** begin **

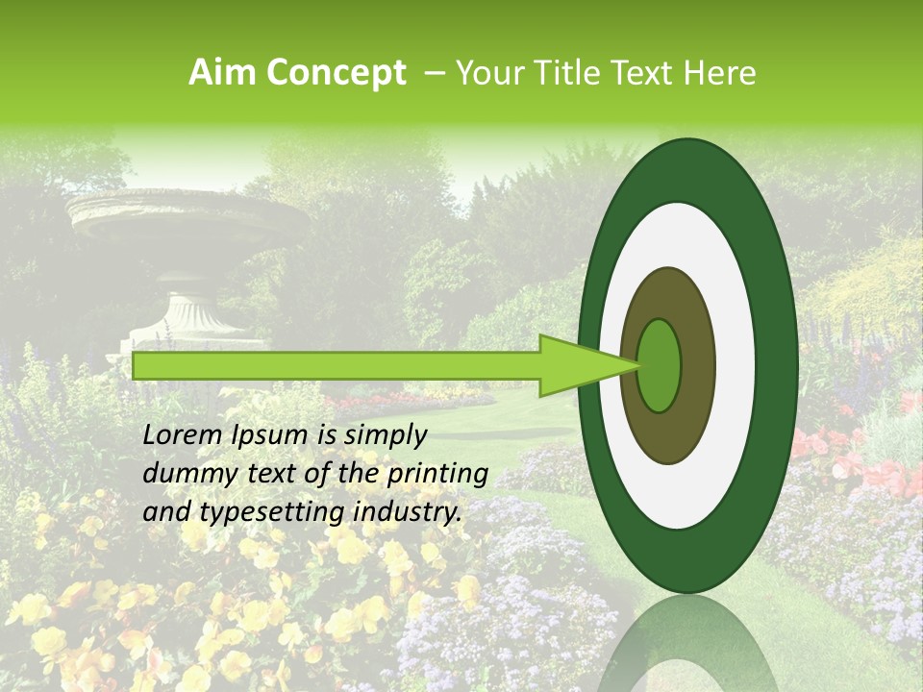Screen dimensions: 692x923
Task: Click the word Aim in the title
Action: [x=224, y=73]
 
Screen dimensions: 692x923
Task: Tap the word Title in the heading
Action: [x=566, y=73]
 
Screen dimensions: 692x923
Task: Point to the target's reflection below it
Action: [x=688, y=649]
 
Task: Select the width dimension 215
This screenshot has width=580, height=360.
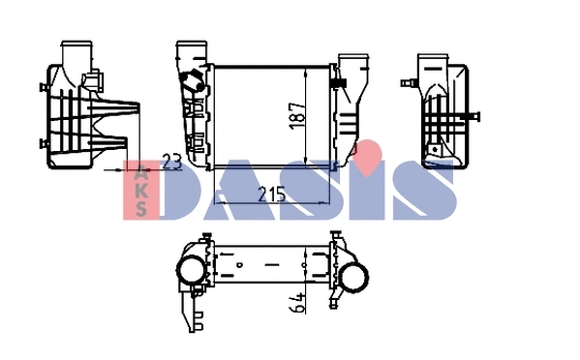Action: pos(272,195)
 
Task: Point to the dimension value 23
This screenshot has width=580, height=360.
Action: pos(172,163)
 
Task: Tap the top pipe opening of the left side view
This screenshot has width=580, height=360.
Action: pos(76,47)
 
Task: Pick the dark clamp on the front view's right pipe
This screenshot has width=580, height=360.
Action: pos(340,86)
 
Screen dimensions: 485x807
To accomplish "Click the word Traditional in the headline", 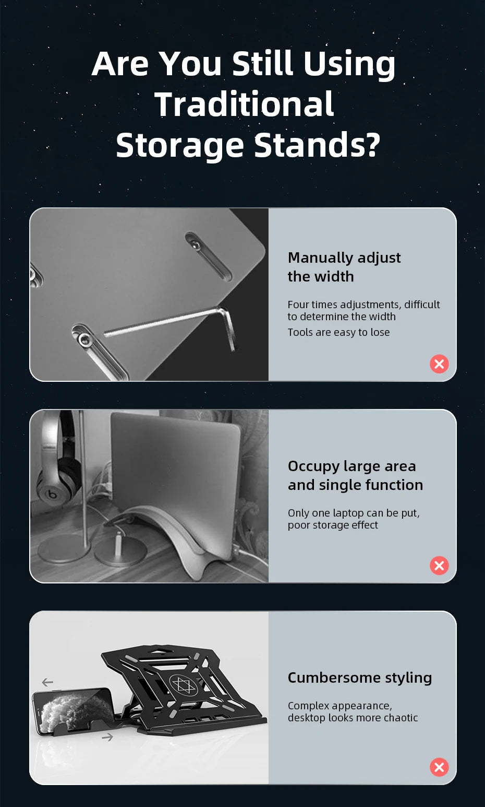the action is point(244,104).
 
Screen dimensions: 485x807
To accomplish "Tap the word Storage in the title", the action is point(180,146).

** end **
** begin **

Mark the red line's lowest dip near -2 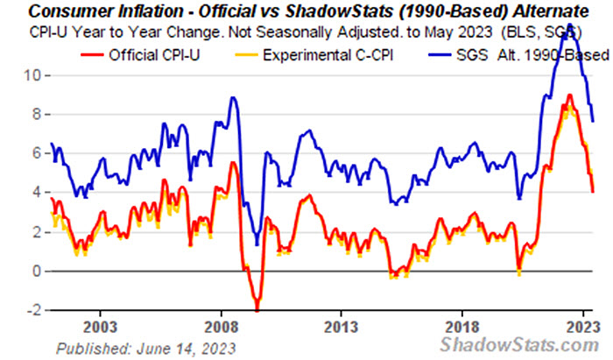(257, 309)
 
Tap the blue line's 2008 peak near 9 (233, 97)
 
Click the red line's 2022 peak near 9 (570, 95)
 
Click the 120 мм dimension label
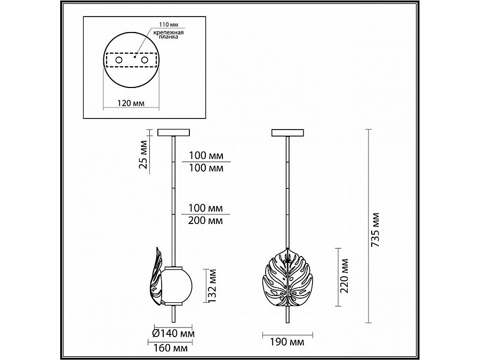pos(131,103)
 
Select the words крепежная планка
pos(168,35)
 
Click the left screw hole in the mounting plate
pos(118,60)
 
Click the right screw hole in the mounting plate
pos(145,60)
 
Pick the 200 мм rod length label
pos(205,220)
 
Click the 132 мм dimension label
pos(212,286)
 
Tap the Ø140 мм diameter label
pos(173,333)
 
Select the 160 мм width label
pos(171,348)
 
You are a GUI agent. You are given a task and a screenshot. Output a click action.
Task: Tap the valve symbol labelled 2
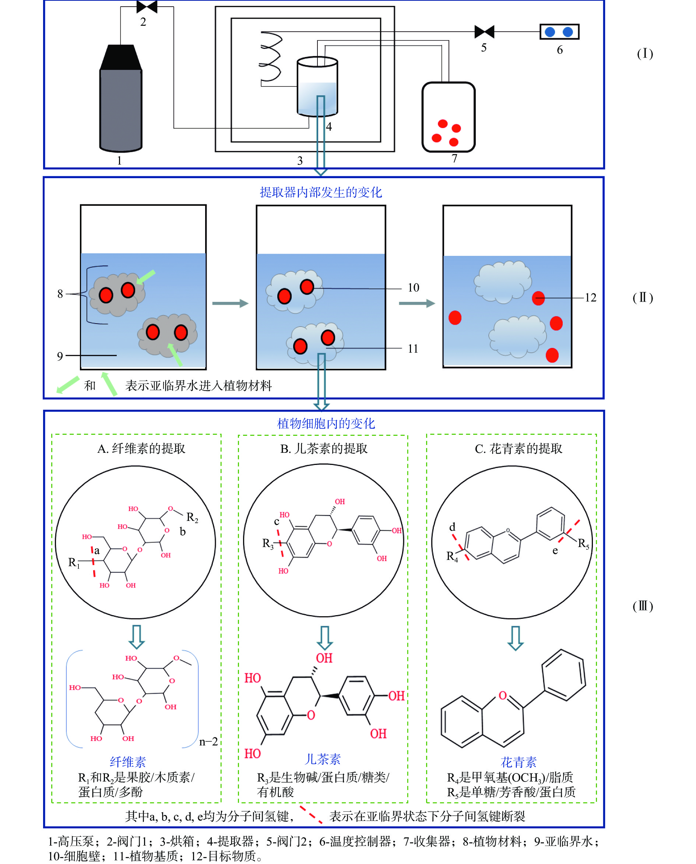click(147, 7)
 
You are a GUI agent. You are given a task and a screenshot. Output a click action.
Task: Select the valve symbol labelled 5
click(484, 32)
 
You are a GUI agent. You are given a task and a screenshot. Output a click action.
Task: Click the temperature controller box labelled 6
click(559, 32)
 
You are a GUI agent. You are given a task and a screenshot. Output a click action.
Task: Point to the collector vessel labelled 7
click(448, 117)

** end **
** begin **

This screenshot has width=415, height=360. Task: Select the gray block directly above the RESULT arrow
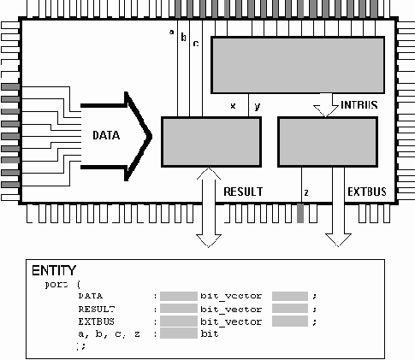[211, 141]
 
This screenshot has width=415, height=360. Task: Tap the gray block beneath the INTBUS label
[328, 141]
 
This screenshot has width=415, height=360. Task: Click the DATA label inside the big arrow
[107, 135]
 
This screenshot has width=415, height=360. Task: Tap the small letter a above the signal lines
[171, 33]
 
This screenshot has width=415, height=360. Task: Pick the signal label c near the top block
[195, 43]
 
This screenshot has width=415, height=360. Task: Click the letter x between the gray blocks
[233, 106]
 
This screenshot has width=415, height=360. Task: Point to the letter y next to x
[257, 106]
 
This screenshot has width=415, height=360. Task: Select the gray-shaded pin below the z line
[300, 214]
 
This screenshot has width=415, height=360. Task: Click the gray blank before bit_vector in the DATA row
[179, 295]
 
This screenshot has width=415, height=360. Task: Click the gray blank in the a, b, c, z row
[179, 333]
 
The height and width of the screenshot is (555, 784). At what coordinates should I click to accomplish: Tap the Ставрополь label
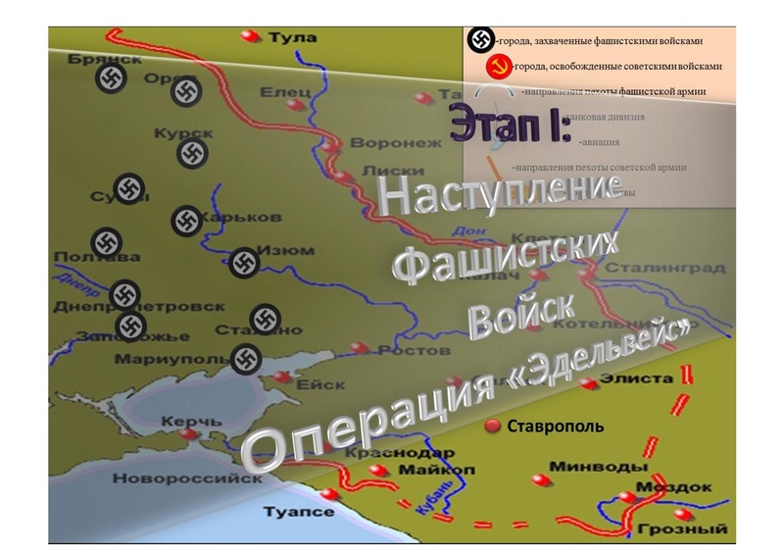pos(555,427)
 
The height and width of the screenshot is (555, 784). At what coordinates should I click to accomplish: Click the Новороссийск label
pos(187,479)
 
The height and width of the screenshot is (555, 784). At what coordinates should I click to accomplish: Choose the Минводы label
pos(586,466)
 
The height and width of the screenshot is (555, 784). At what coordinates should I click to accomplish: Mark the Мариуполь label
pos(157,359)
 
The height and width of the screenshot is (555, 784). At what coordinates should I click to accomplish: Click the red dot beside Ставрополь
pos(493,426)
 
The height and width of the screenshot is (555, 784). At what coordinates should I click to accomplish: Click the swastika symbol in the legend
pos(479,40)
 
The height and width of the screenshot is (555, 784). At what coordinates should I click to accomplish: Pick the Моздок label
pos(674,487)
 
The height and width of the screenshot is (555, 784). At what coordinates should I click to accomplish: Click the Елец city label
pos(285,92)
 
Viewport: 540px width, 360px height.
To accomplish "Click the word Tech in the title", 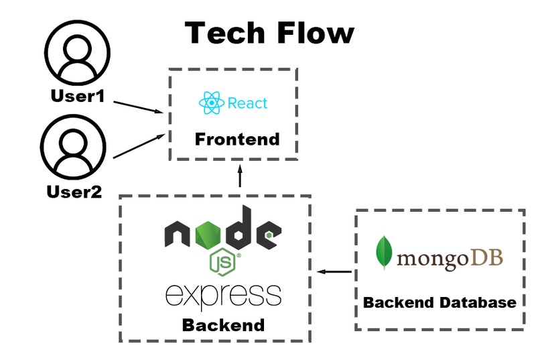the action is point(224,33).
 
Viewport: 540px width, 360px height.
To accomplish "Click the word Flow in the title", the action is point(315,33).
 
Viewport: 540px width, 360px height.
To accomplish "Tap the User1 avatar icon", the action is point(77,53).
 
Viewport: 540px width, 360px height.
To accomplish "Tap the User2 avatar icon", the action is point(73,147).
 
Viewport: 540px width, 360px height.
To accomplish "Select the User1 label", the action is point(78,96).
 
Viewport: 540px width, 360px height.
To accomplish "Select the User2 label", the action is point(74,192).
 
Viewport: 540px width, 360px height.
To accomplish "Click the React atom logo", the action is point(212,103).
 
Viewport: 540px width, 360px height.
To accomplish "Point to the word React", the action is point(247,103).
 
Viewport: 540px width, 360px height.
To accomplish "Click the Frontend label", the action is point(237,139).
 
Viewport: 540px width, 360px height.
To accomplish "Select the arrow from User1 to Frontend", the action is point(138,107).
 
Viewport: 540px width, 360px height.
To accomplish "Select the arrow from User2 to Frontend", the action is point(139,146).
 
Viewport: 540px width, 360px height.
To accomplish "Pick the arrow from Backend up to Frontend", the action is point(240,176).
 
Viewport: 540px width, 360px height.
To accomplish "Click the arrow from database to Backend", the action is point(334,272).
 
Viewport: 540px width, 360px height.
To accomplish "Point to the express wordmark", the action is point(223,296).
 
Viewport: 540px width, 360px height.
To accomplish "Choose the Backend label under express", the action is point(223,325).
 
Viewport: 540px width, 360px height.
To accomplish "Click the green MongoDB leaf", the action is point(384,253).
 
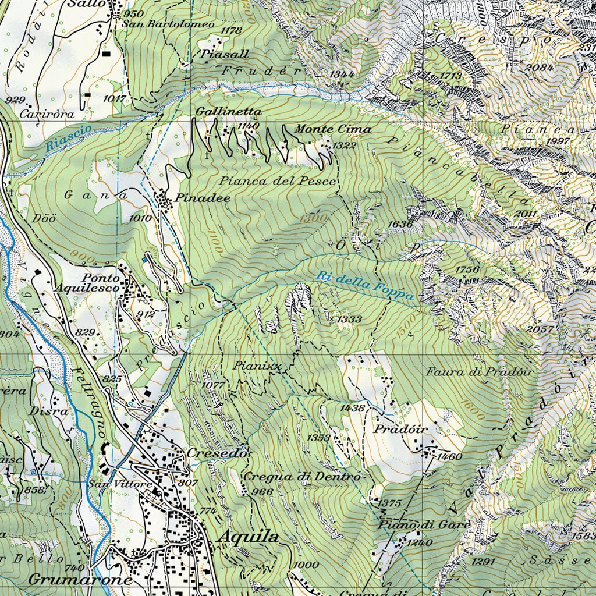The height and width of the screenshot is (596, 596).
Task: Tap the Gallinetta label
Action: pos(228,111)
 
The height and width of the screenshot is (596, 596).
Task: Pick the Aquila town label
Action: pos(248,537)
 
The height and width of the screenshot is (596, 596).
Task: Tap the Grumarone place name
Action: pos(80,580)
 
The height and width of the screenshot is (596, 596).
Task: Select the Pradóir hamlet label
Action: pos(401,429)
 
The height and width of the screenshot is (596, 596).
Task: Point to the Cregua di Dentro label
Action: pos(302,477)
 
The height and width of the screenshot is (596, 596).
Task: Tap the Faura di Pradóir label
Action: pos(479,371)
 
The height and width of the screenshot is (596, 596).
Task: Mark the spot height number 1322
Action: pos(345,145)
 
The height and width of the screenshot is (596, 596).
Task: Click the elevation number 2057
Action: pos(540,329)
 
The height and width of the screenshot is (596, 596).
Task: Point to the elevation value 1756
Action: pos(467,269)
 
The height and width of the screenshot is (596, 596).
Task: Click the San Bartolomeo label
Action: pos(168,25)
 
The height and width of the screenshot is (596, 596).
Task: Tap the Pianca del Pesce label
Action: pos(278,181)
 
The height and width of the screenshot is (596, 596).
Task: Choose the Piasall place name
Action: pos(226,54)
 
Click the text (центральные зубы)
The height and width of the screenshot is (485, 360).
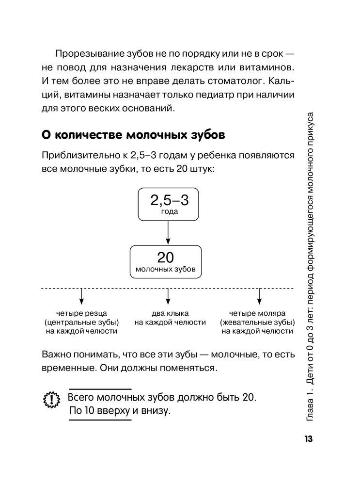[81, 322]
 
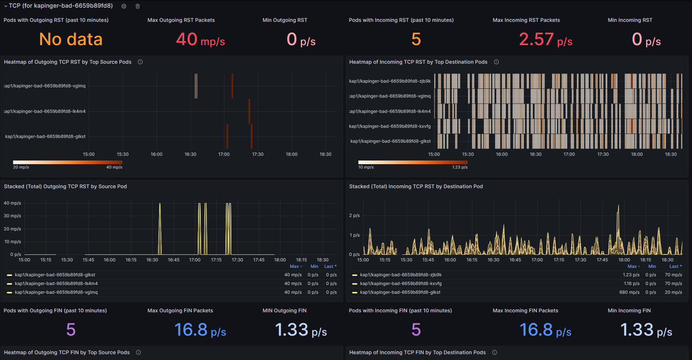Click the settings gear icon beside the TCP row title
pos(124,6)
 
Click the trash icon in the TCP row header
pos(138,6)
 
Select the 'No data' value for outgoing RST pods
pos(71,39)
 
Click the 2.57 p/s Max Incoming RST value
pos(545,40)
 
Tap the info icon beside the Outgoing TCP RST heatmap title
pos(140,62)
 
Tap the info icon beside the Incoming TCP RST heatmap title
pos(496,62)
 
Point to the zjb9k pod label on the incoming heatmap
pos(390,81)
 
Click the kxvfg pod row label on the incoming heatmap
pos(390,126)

** end **

Output, as a JSON array of strings with one string per line and blank lines omitted, the portion of the data that opens with the line containing "the Моздок label" and closes with the line containing "pos(285,92)", both of those lines included.

OUTPUT OF THE EXERCISE
[
  "The height and width of the screenshot is (555, 784). At what coordinates should I click to accomplish: Pick the Моздок label",
  "pos(674,487)",
  "The height and width of the screenshot is (555, 784). At what coordinates should I click to accomplish: Click the Елец city label",
  "pos(285,92)"
]